* [Actions to take]
A. In the passage on culture as a compliance risk, what position does Viktor Cuijak hold at Diligent?
B. Update the passage on culture as a compliance risk by rewriting the part between "Cuijak, a chartered" and "of Culture podcast.", inclusive, with "dynamic risk" replaced by "evolving risk".

___ Text block

Many compliance professionals struggle with the ‘softness’ of culture. However, properly viewed culture can be seen as another type of risk for any organization. Viewed through this lens, culture can then be assessed, managed, monitored and improved as any other business risk. This has become even more important since the announcement in October 2021 by Deputy Attorney General Lisa Monaco, that the Department of Justice would assess corporate culture as a part of any corporate compliance enforcement action. In this Part 2, consider how to assess your culture with Viktor Cuijak.

Cuijak, a chartered accountant with a strong background in finance, audit, and risk consulting, currently serves as the Director of Customer Success and Services at Diligent. With a decade of experience in the Big Four and a focus on governance, risk, and compliance (GRC) objectives, Cuijak firmly believes in the importance of assessing and managing organizational culture as a risk factor. He views culture as a dynamic risk that can have significant consequences if not properly managed, and advocates for standardized and benchmarked culture assessments to provide valuable insights for risk management. Cuijak emphasizes the need for practical guidance on implementation, highlighting the significance of tone at the top and other artifacts such as policies, procedures, and feedback mechanisms in culture assessments. Crucial Role of Culture podcast.

Assessing and managing organizational culture as a risk factor is a crucial aspect of ensuring the success and sustainability of any organization. A compliance professional can begin by the using existing frameworks like COSO (Committee of Sponsoring Organizations of the Treadway Commission) for guidance in assessing and managing organizational culture. This framework provides principles and guidelines that help organizations understand the key factors that impact culture as a risk factor.

______
___ Data excerpt

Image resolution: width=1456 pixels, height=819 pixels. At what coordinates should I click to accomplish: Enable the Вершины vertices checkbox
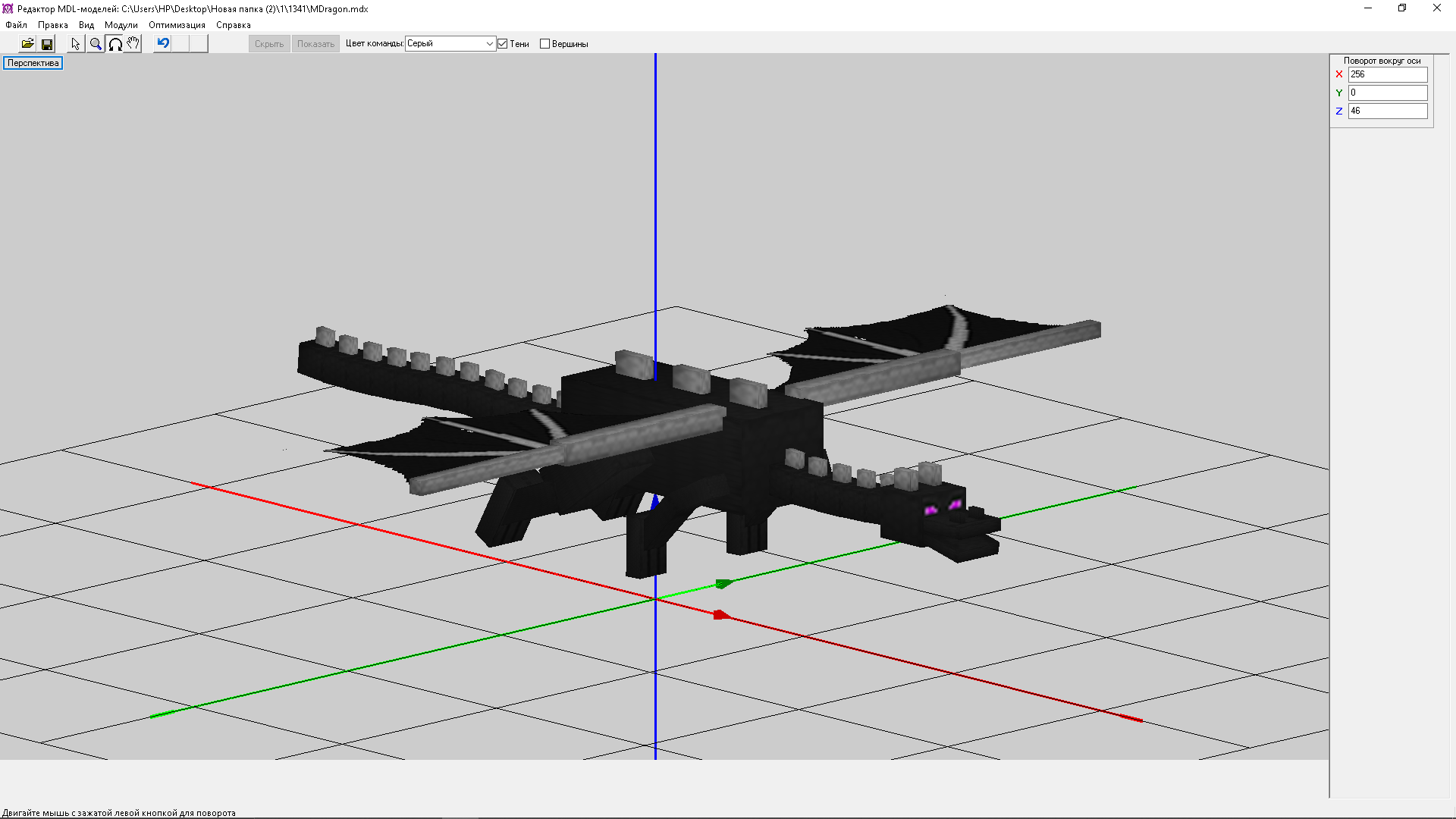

______

* [Responses to the tasks]
A. Director of Customer Success and Services

B.
Cuijak, a chartered accountant with a strong background in finance, audit, and risk consulting, currently serves as the Director of Customer Success and Services at Diligent. With a decade of experience in the Big Four and a focus on governance, risk, and compliance (GRC) objectives, Cuijak firmly believes in the importance of assessing and managing organizational culture as a risk factor. He views culture as a evolving risk that can have significant consequences if not properly managed, and advocates for standardized and benchmarked culture assessments to provide valuable insights for risk management. Cuijak emphasizes the need for practical guidance on implementation, highlighting the significance of tone at the top and other artifacts such as policies, procedures, and feedback mechanisms in culture assessments. Crucial Role of Culture podcast.